L’accès à la maturité par ses exigences, par les choix qui s’imposent, est fatalement destructeur et de fêlure en fêlure, à chaque fois d’apparence inoffensive, se creuse le fossé face auquel les deux amies demeureront impuissantes.

Il y a dans la destruction d’une amitié d’adolescentes comme une part de consentement, comme une nécessité et le film de Vania Leturcq le montre bien.

Avec le recul, chacune prend conscience que la rupture était le passage obligé pour accéder à la maturité, laisser le libre accès aux aspirations profondes et s’ouvrir sur l’avenir.

Si le film de Vania Letrucq n’évite pas les clichés, si peut-être, il y puise sa force narrative, la progression dramatique est parfaite, irréprochable.

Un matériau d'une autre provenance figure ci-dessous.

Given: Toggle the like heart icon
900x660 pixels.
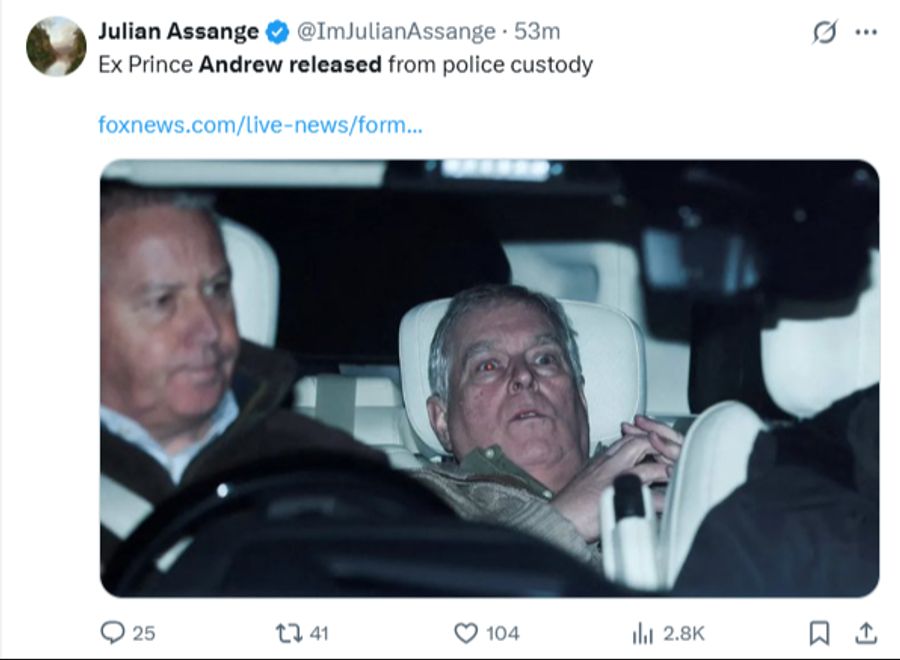Looking at the screenshot, I should pyautogui.click(x=465, y=632).
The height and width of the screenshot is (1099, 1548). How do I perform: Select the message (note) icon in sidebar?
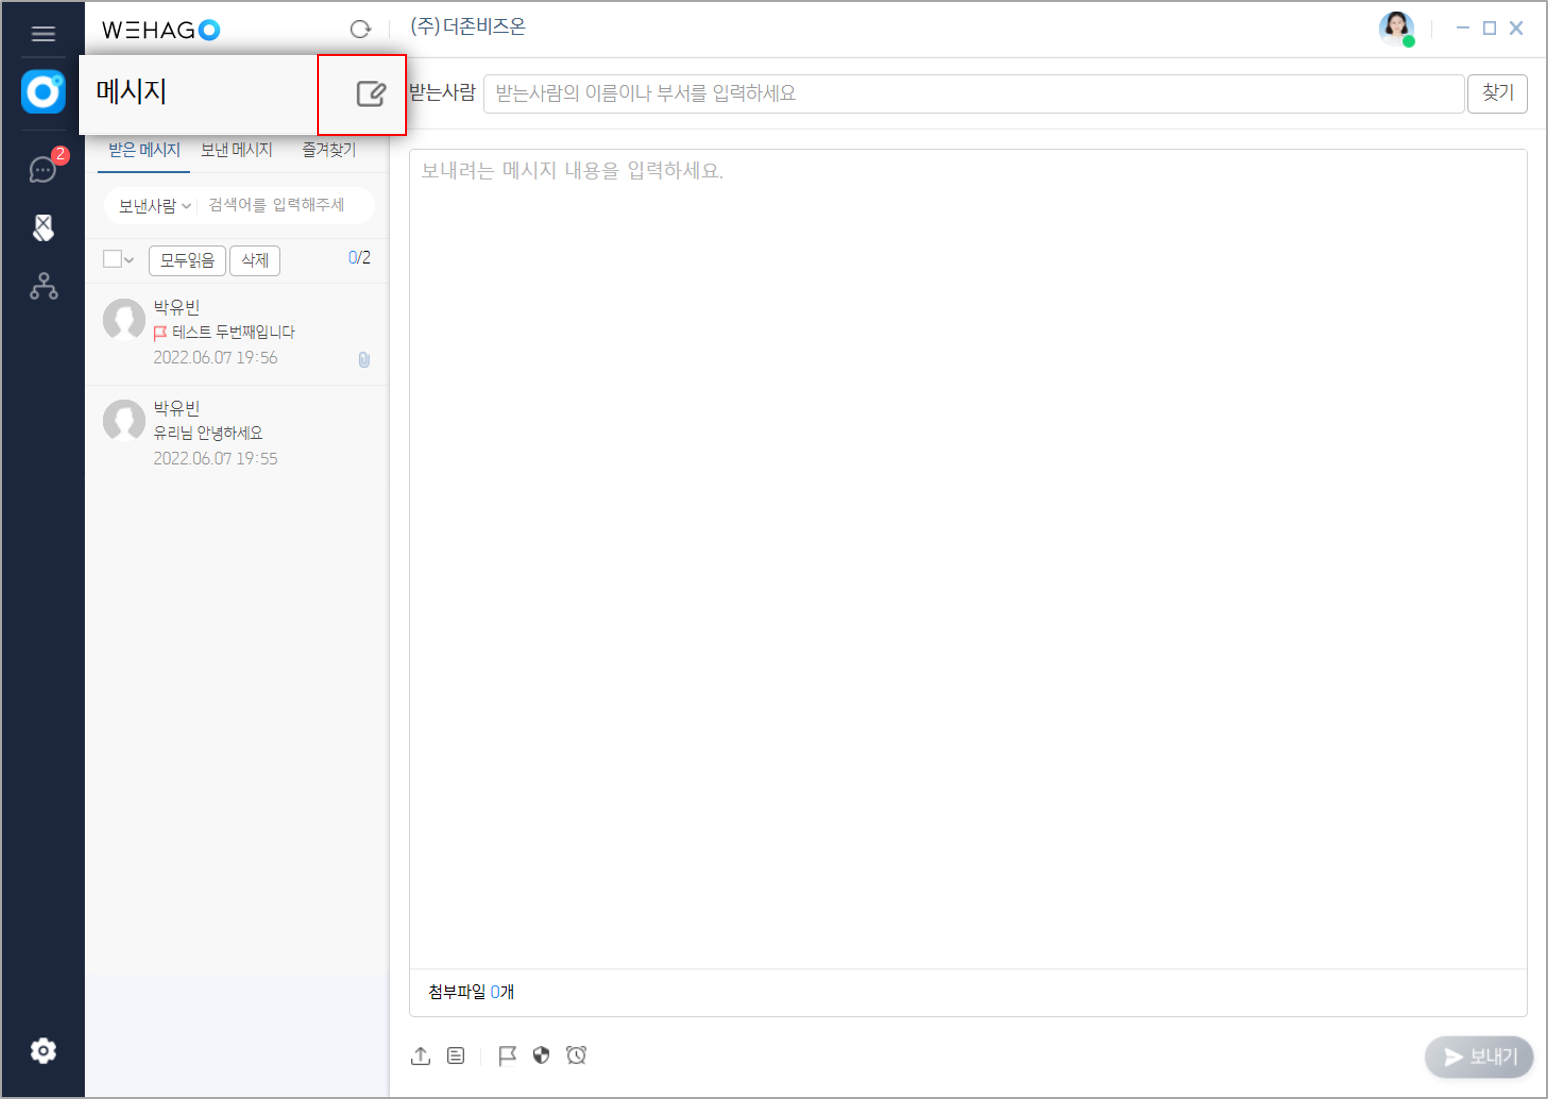click(42, 228)
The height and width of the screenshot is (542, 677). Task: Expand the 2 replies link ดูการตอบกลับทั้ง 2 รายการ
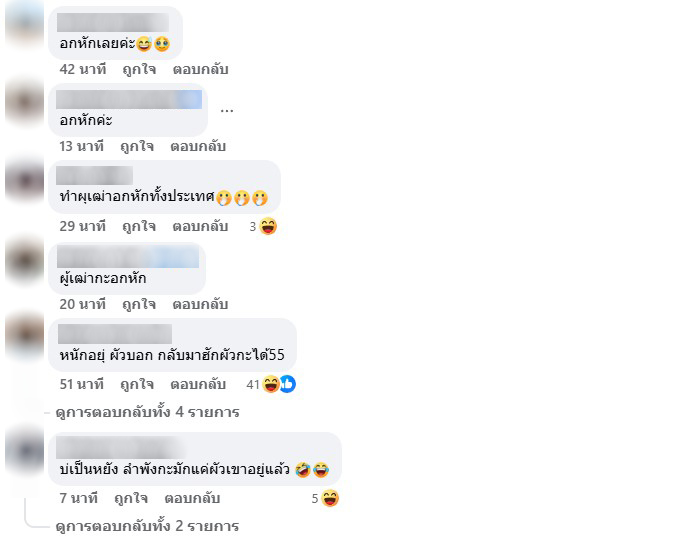coord(147,526)
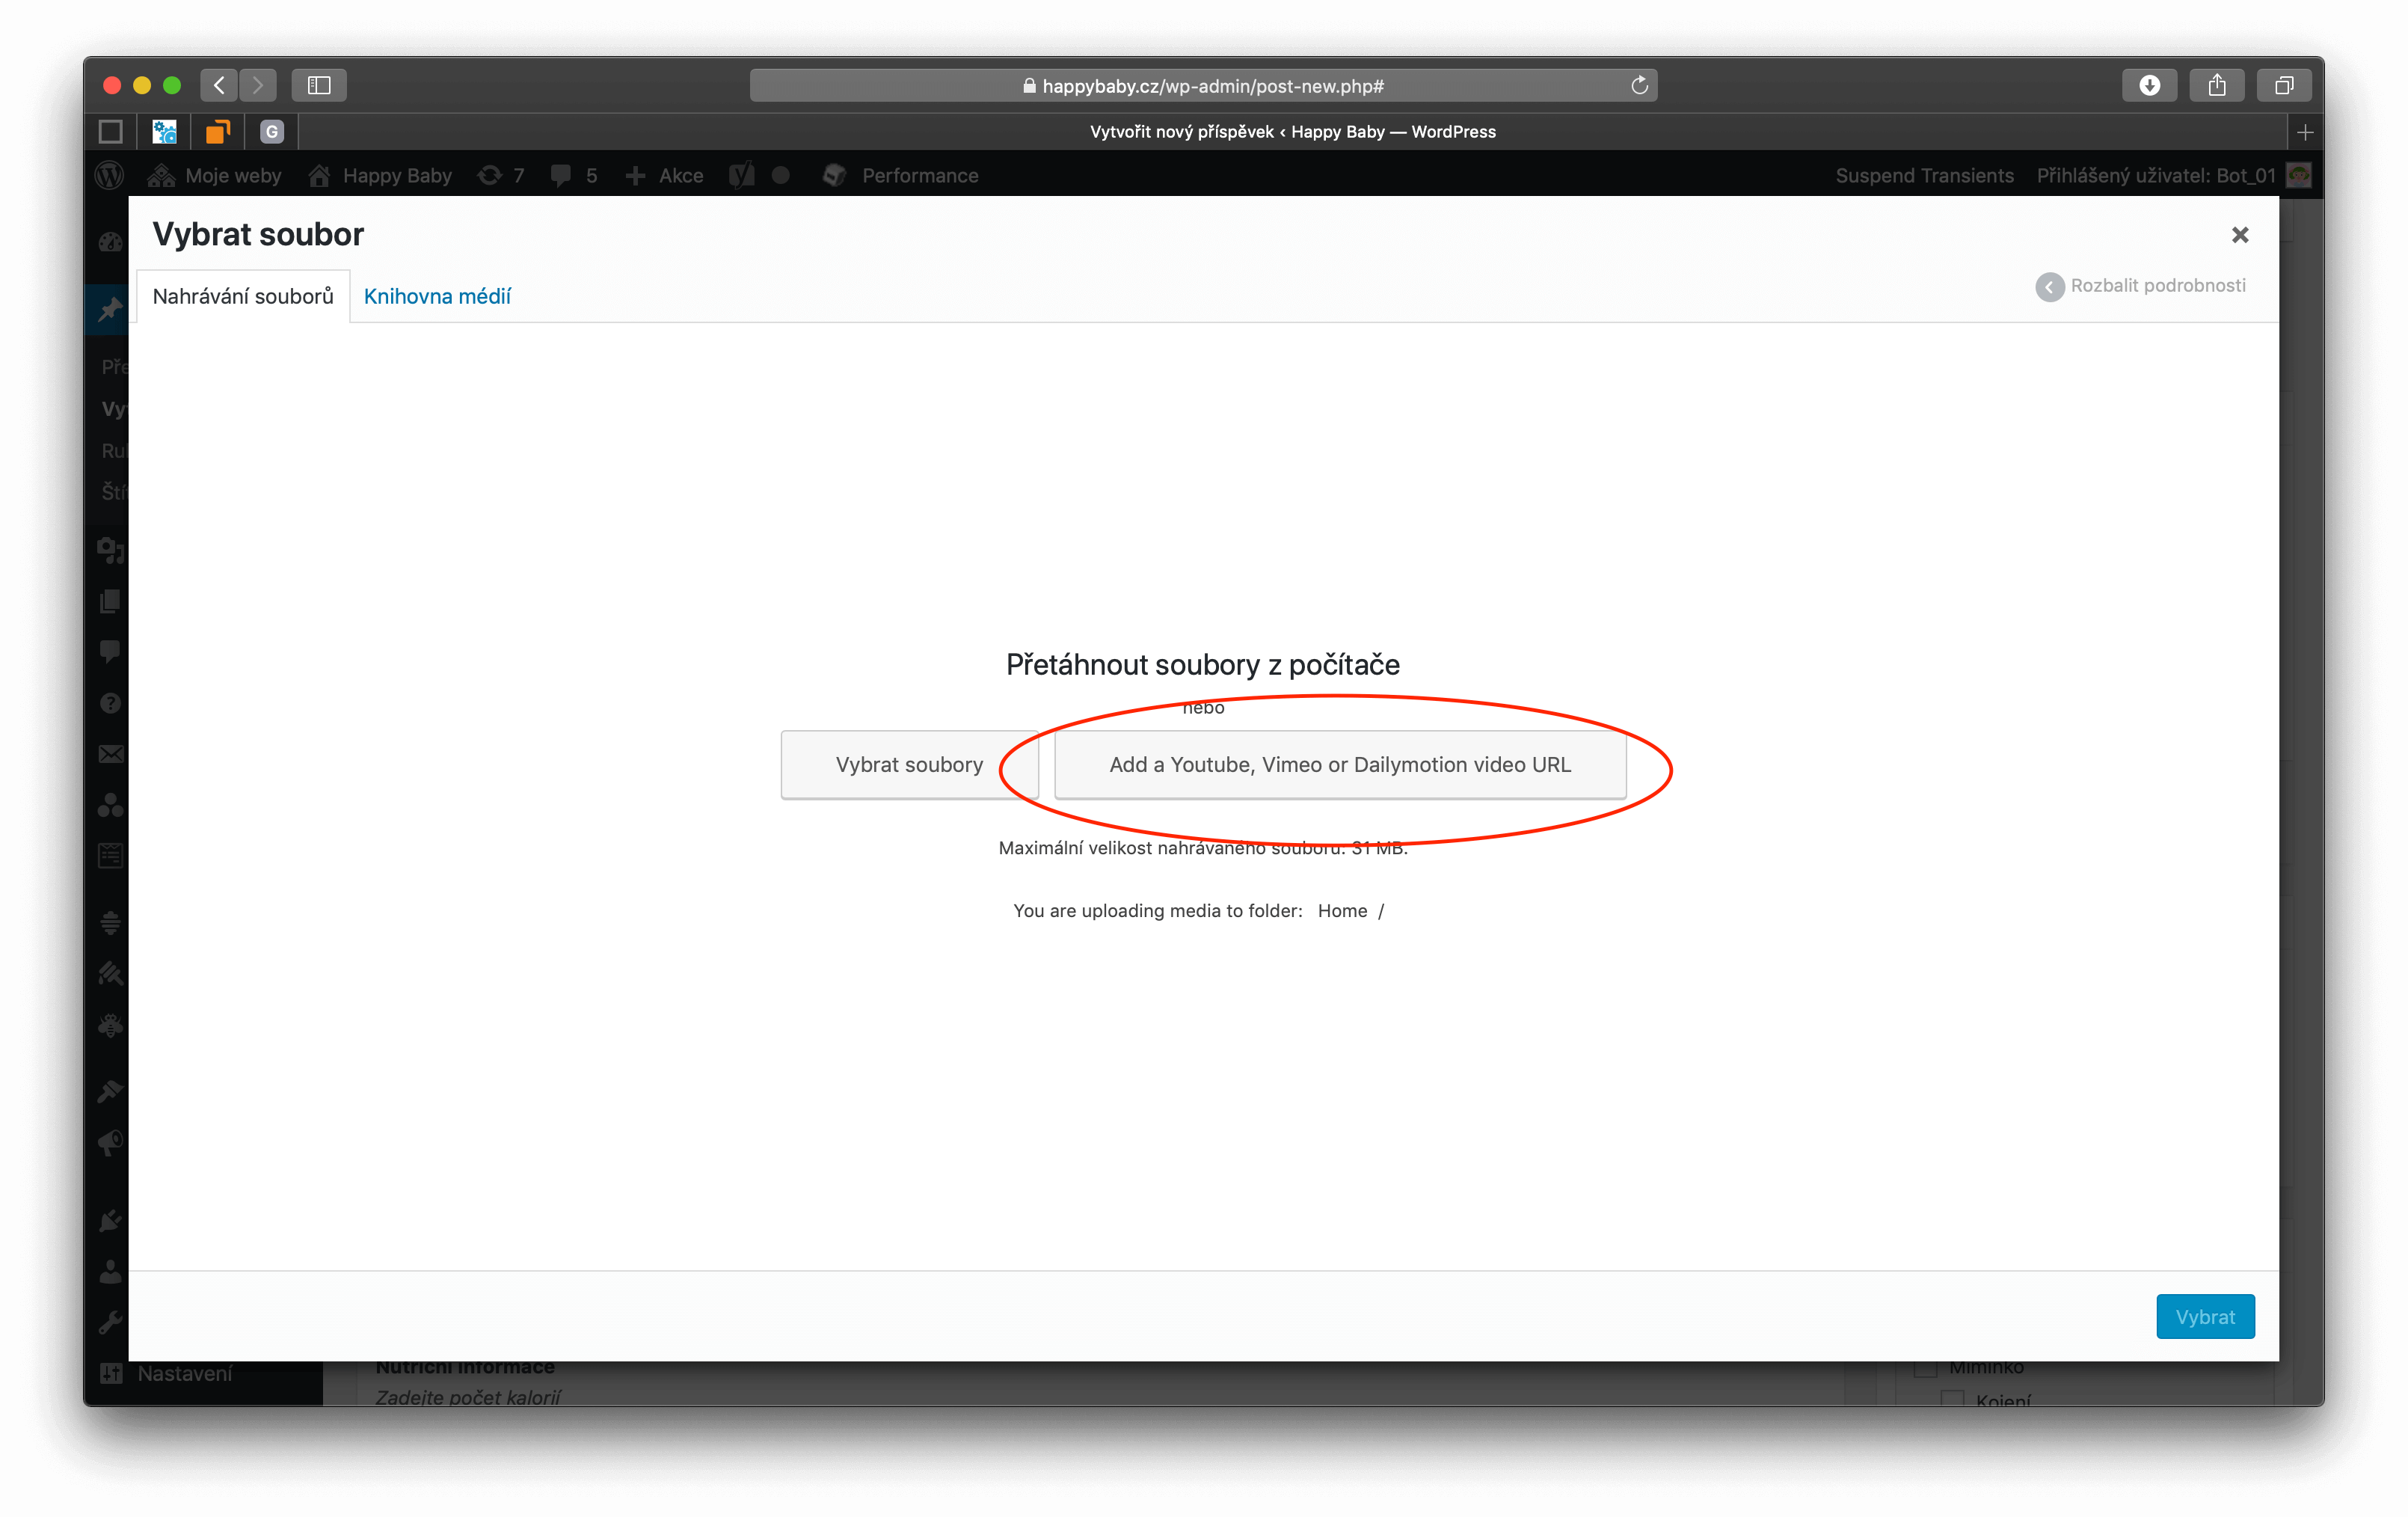Open new tab with plus icon

pos(2305,132)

Pourtant, malgré toutes ses qualités, " L’année prochaine " souffre d’un manque, d’une faiblesse, difficiles à situer. Peut-être le récit est-il trop lisse et il y manque les signes de la méchanceté de la vie, la dimension d’une souffrance souterraine.

Il est possible que ce soit parce que le film livre trop les clés, qu’il renonce à une part de mystère, que les personnages sont trop immédiatement lisibles.

A cette réserve près, le film se laisse voir et les comédiens nous livrent des personnages attachants : Constance Rousseau, Jena Thian mais aussi Julien Boisselier, convaincant dans le rôle du professeur de fac solide et fragile, et Kevin Azaïs révélé l’année dernière dans " Les combattants" de Thomas Cailley.